▶ **WHAT IS EXPECTED**
Write out the data below in full, please. Keep every character as given.

DATASET EXTRACT section start

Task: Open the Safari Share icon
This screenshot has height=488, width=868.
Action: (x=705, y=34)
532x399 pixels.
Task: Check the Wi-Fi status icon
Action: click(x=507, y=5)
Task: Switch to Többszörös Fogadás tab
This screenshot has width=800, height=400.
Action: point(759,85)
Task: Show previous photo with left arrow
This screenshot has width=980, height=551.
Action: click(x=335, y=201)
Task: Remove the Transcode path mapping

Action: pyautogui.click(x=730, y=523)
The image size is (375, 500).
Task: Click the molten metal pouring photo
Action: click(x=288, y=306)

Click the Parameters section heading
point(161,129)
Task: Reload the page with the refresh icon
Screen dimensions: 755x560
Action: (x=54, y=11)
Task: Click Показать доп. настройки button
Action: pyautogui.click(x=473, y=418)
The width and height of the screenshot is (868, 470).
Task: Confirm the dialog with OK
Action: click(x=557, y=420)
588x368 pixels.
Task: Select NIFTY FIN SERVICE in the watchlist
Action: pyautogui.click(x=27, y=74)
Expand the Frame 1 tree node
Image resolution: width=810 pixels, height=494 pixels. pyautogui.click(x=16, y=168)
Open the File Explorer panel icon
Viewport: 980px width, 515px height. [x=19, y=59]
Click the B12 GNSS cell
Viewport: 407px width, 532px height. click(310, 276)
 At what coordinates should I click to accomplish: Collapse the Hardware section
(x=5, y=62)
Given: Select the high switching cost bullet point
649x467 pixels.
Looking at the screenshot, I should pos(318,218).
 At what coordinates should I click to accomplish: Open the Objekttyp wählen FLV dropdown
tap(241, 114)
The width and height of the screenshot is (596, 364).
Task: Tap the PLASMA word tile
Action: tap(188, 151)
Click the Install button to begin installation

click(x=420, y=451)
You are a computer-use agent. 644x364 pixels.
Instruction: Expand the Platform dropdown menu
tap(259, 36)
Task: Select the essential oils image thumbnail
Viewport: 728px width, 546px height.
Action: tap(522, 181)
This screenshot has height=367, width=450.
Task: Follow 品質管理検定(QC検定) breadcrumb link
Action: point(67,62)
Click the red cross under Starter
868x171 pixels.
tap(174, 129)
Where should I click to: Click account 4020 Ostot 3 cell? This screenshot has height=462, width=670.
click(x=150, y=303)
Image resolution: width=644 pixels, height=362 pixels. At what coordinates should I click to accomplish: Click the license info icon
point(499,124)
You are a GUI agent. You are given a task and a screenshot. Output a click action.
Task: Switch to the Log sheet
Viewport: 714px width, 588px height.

DATASET EXTRACT section end

▶ **EXPECTED ANSWER**
Task: Open the Safari Share icon
This screenshot has height=488, width=868.
Action: (x=705, y=34)
532x399 pixels.
Task: Check the Wi-Fi status icon
Action: click(x=507, y=5)
Task: Switch to Többszörös Fogadás tab
This screenshot has width=800, height=400.
Action: point(759,85)
Task: Show previous photo with left arrow
This screenshot has width=980, height=551.
Action: click(x=335, y=201)
Task: Remove the Transcode path mapping

Action: pyautogui.click(x=730, y=523)
The image size is (375, 500).
Task: Click the molten metal pouring photo
Action: click(x=288, y=306)

Click the Parameters section heading
point(161,129)
Task: Reload the page with the refresh icon
Screen dimensions: 755x560
Action: (x=54, y=11)
Task: Click Показать доп. настройки button
Action: pyautogui.click(x=473, y=418)
The width and height of the screenshot is (868, 470).
Task: Confirm the dialog with OK
Action: click(x=557, y=420)
588x368 pixels.
Task: Select NIFTY FIN SERVICE in the watchlist
Action: pyautogui.click(x=27, y=74)
Expand the Frame 1 tree node
Image resolution: width=810 pixels, height=494 pixels. pyautogui.click(x=16, y=168)
Open the File Explorer panel icon
Viewport: 980px width, 515px height. [x=19, y=59]
Click the B12 GNSS cell
Viewport: 407px width, 532px height. click(310, 276)
 At what coordinates should I click to accomplish: Collapse the Hardware section
(x=5, y=62)
Given: Select the high switching cost bullet point
649x467 pixels.
Looking at the screenshot, I should pos(318,218).
 At what coordinates should I click to accomplish: Open the Objekttyp wählen FLV dropdown
tap(241, 114)
The width and height of the screenshot is (596, 364).
Task: Tap the PLASMA word tile
Action: tap(188, 151)
Click the Install button to begin installation

click(x=420, y=451)
You are a computer-use agent. 644x364 pixels.
Instruction: Expand the Platform dropdown menu
tap(259, 36)
Task: Select the essential oils image thumbnail
Viewport: 728px width, 546px height.
Action: tap(522, 181)
This screenshot has height=367, width=450.
Task: Follow 品質管理検定(QC検定) breadcrumb link
Action: point(67,62)
Click the red cross under Starter
868x171 pixels.
tap(174, 129)
Where should I click to: Click account 4020 Ostot 3 cell? This screenshot has height=462, width=670.
click(x=150, y=303)
Image resolution: width=644 pixels, height=362 pixels. At what coordinates should I click to accomplish: Click the license info icon
point(499,124)
You are a GUI agent. You are given a task and a screenshot. Output a click action.
Task: Switch to the Log sheet
Viewport: 714px width, 588px height.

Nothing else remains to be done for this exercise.